My friends already know that I am a genuine book addict. I always go to bookstores and buy a lot of books occasionally. I have a collection of great books, most of them are still unread.
I am passionate about reading since the day I realized the perks of being a reader. I’ve created a habit that is both entertaining and rewarding.
Unfortunately, I’ve been trapped. My reading feats have become rare these days to think that the greatest hindrance for my pleasure reading time was over: my thesis writing. I am ashamed to note that I’ve read more books during the days when I was writing my thesis than these days.
So what is my problem if I have the luxury of time?
It’s too embarrassing, but probably I’ve become lazy. I’ve become a sloth. Not that I don’t do my responsibilities. Of course, I am a diligent teacher, and I still do whatever task that is assigned to me with excellence and dedication. The story is not the same with reading. I think I am a lazy reader. Instead of reading a book or an ebook, I’d rather daydream or stay immobile. Instead of flipping pages of a book, I just make myself still these days.

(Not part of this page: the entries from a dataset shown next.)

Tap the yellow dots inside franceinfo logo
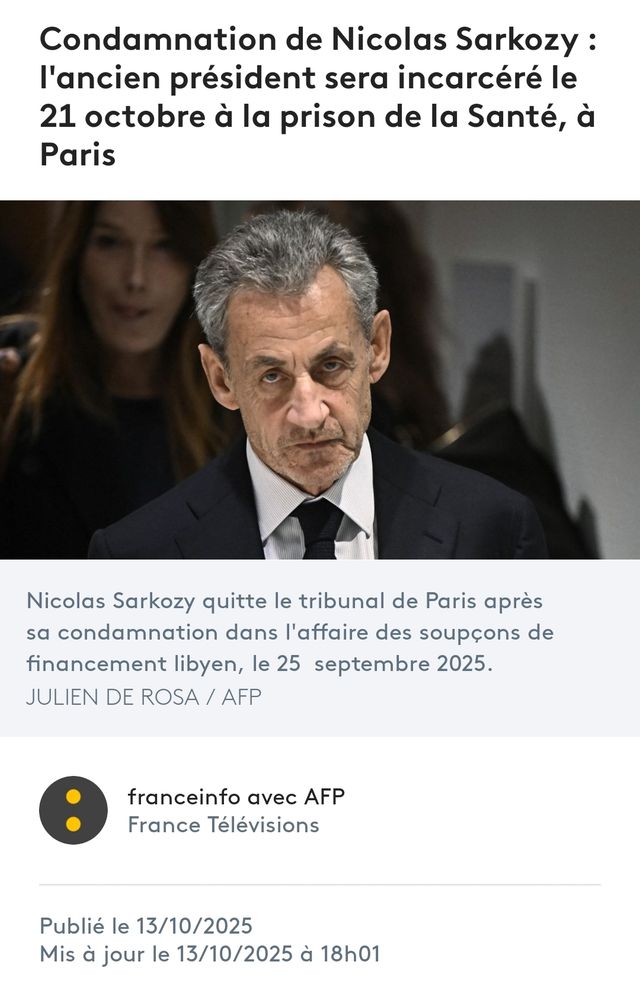 73,810
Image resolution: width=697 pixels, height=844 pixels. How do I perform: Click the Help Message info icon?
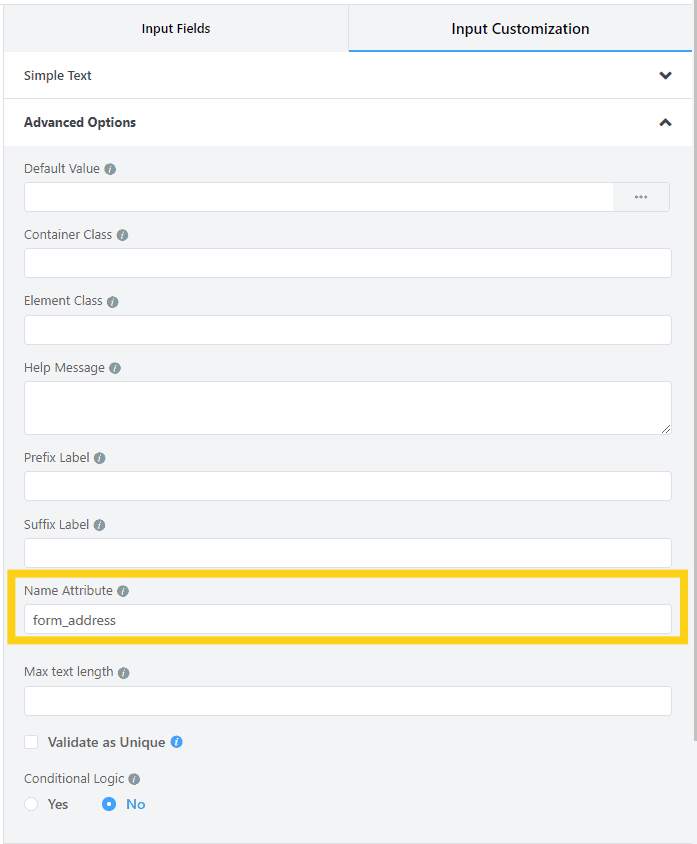(x=115, y=368)
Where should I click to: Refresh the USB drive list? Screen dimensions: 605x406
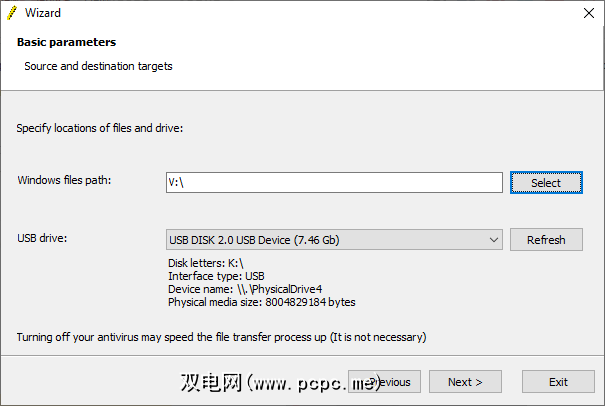tap(546, 239)
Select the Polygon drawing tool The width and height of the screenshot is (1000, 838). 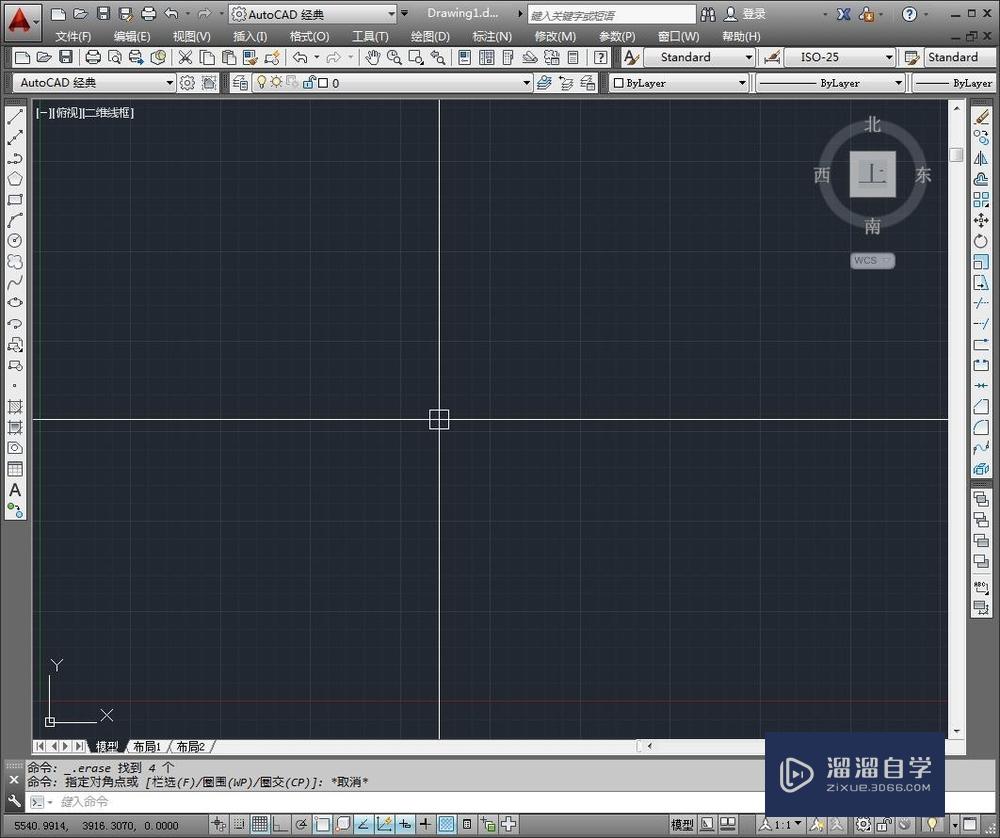click(13, 177)
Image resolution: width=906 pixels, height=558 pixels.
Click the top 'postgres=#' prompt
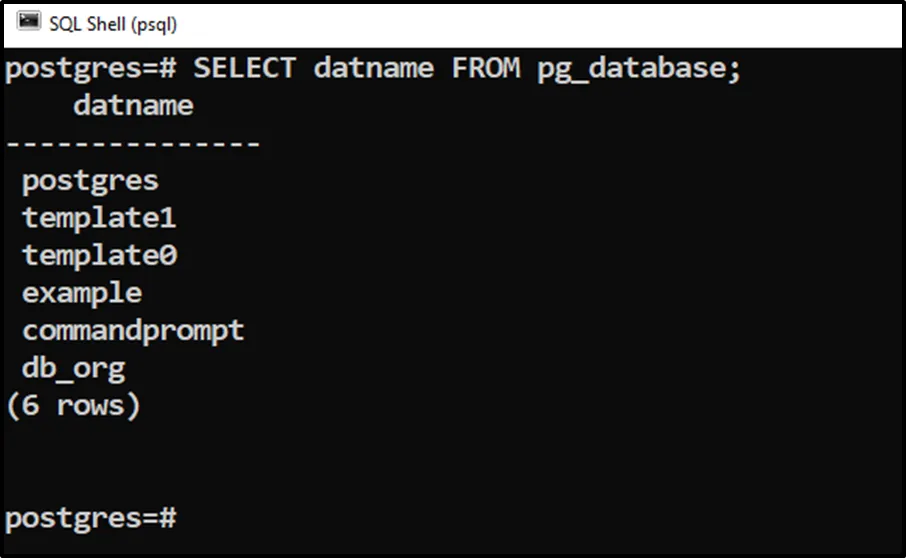91,68
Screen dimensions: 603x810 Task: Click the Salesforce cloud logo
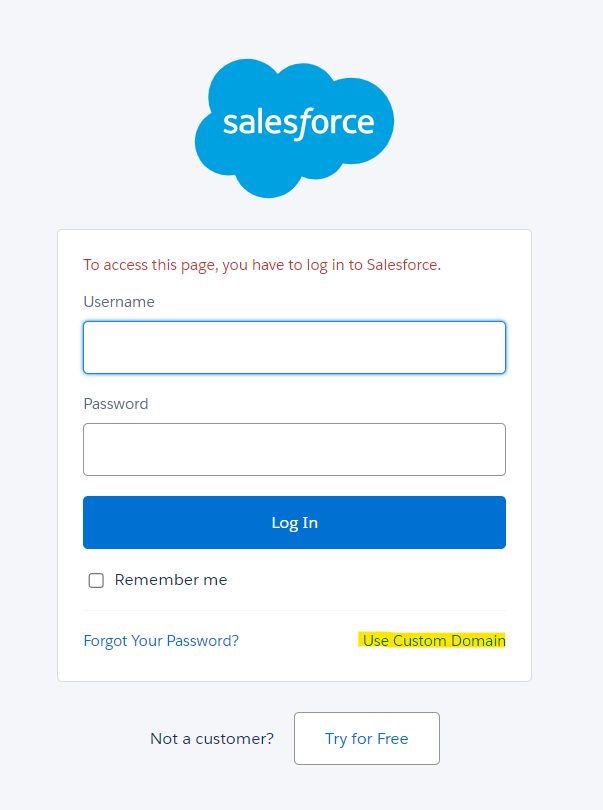[x=294, y=127]
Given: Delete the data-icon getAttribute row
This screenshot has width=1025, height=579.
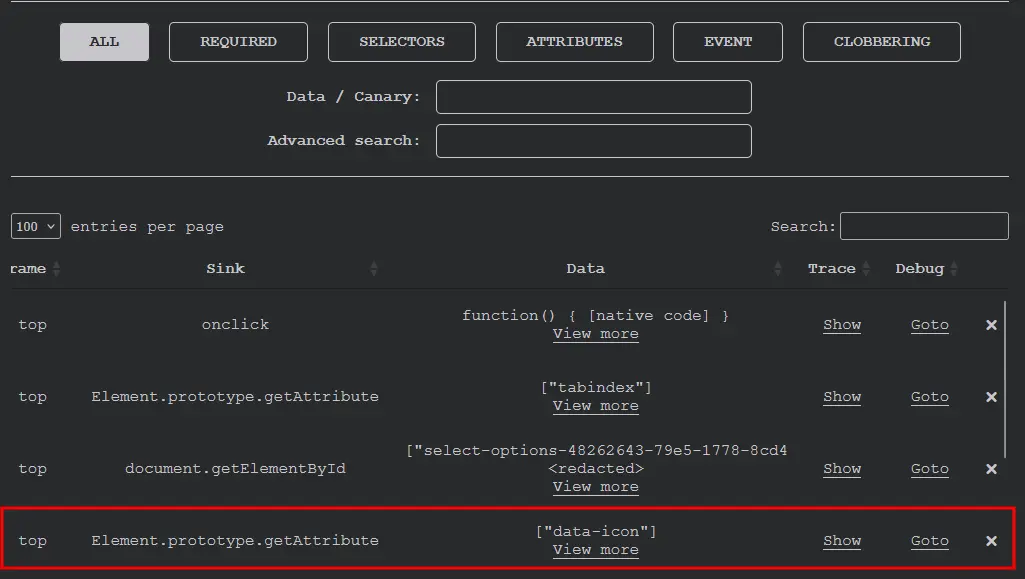Looking at the screenshot, I should point(991,541).
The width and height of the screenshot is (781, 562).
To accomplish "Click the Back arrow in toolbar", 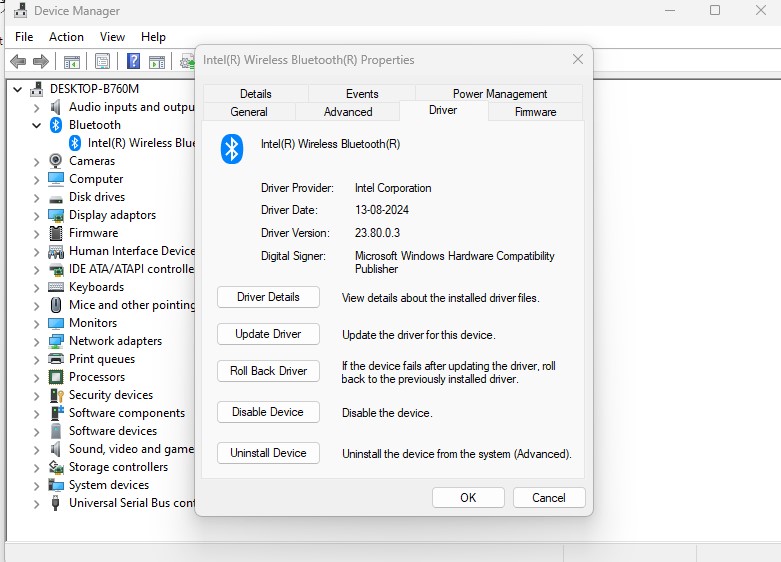I will point(17,62).
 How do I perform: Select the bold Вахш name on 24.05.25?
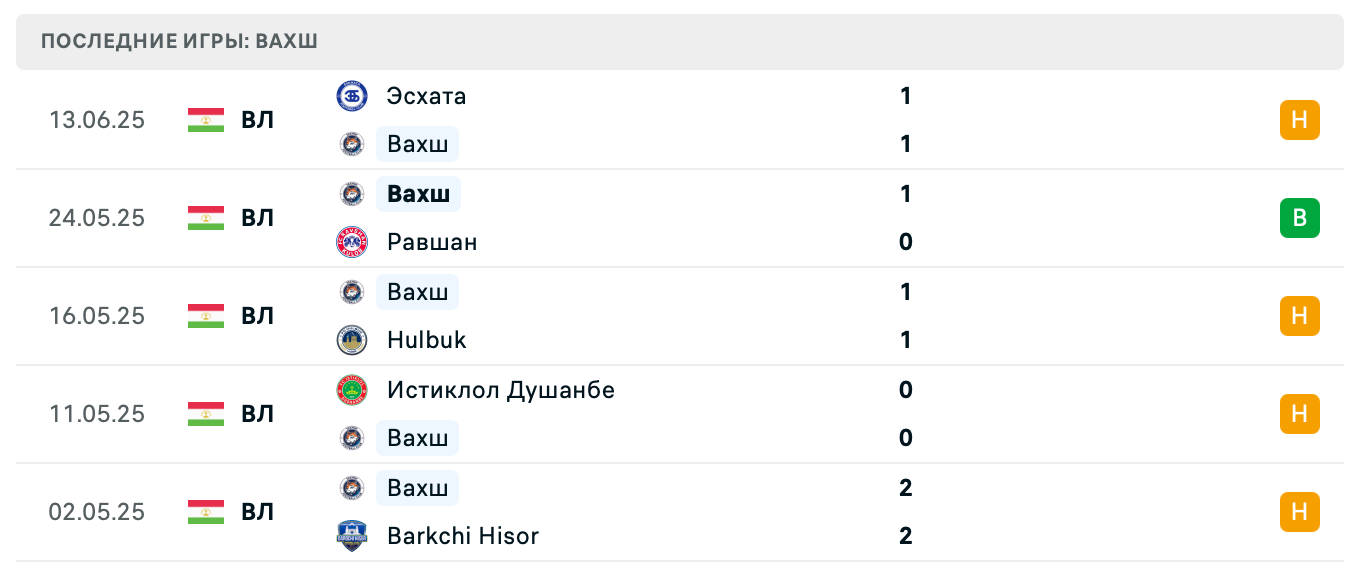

Another sad reality involves my addiction in social media. Yes. I am now infected by social media addiction. My fingers are now uncontrollable in scrolling. I don’t read books, but I read a lot in social media. Something that alarms me now.
When I came home late a while ago, I decided to take a nap. After dinner, I grabbed an unfinished book and read it. Although I am tempted to nap again, I finished the book. It was a feat I’d treasure because it brought me into a revival. A renaissance indeed. It made me want read another book and finish another.
I have to read again. My books are waiting.